No es fácil que un artículo determinado femenino seguido de un apellido connote tanta personalidad, tanta presencia. Acaba de fallecer la actriz Rosa María Sardà después de años de padecer un cáncer que le había hecho taparse los ojos con gafas de sol. Ella, que siempre había lucido un azul cristalino en un rostro que podía parecer duro, ácido. Igual de feroz fue su claridad cuando supo que padecía la enfermedad. A Jordi Évole le dijo: “No lucho contra nada, no se lucha contra el cáncer, es invencible. Es una cuestión de que los que se ocupan de ti tengan más o menos tino al programar unas ciertas medicaciones. No se trata de una lucha porque el cáncer siempre gana«.

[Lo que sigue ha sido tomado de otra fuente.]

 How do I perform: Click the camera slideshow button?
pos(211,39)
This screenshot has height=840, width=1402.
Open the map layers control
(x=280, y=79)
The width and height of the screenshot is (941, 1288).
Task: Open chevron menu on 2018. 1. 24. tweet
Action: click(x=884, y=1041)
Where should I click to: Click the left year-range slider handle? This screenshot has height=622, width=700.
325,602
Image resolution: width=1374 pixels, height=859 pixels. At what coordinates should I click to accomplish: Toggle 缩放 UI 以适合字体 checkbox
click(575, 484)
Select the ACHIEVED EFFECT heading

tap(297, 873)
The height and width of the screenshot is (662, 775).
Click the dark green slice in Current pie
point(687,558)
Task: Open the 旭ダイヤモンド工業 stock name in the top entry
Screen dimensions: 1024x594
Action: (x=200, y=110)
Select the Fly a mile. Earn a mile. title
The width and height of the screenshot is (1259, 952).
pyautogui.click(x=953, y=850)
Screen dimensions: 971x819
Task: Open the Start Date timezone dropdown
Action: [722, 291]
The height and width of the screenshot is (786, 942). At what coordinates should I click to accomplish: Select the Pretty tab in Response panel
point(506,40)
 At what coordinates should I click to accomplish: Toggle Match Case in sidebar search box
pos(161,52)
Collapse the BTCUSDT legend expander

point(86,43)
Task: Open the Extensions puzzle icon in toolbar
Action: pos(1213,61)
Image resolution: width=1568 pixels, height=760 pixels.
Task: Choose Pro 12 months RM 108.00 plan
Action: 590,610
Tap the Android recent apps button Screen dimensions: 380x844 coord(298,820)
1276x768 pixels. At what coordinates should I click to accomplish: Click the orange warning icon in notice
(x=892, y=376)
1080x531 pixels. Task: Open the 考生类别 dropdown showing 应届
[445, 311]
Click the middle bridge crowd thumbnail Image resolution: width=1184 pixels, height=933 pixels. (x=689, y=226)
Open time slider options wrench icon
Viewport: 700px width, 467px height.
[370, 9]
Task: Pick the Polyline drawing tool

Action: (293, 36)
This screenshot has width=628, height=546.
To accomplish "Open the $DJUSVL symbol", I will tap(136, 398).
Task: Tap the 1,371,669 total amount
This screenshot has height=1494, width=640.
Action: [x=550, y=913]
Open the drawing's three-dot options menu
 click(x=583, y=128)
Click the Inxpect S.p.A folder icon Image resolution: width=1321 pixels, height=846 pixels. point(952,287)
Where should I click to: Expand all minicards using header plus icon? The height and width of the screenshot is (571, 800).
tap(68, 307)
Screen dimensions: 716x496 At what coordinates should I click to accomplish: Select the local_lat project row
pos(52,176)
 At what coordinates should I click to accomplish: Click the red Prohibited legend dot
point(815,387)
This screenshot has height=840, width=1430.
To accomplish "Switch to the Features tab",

Su sinceridad siempre hirió. A propios y a extraños. En su libro-memorias Un incidente sin importancia, la Sardà recordaba a Maria y Pep, sus abuelos, una estirpe de cómicos desde antes de la guerra que fueron los primeros actores de una compañía itinerante. El libro de la Sardà rima con el de El tiempo amarillo, las memorias de Fernando Fernán-Gómez, otra crónica de un tiempo difícil y angustiante. Allí relata cómo era el Madrid de la República y el Madrid sitiado y miserable de la guerra. En el libro de la Sardà, por el contrario, podemos leer su carrera como actriz autodidacta en Barcelona, en el barrio de Horta. En los años 60 y 70 disfrutaría en el teatro como en la televisión con algunos de los mejores creadores de nuestro país. Se haría íntima de La Espert, la otra gran actriz de nuestro país. Ellas demostraron que ser amigas en un mundo tan competitivo como el de la interpretación era perfectamente posible. Tuve la suerte de verlas en el Teatro Español representando La casa de Bernarda Alba. Era la primera vez que actuaban juntas. Aquella Bernarda era radical, como la Sardà, aunque ella interpretaba magistralmente a la Poncia paciente.
No son pocos los periodistas que guardan anécdotas jugosas de las pocas entrevistas que La Sardà concedía. En todas soltaba alguna boutade que la hacía, sin ella quererlo, más tierna todavía, más entrañable y querida. Muchos la recordamos por aquellas galas maravillosas de los Goya en las que, por una vez, todos coincidíamos que no eran infumables. La Sardà se paseaba por allí y una no podía dejar de mirarla. Su inteligencia y sorna eran contagiosas.
En sus últimos años no sé cansó de expresar la pena que le causaba la Cataluña que habitaba. En su libertad absoluta para concebir la vida y en plena ofensiva secesionista -era verano de 2017-, La Sardà fue a la plaza de Sant Jaume y devolvió a un funcionario de la Generalitat la Creu de Sant Jordi -probablemente el galardón más querido que un catalán podría recibir- que Jordi Pujol le entregó en 1994. Antes de irse pidió un certificado de tal devolución, así como la renuncia a la esquela que la Generalitat Catalana escribe cuando alguno de los galardonados con este premio fallecen. Así que hoy no verán esa esquela por ningún sitio. Así lo quiso La Sardà.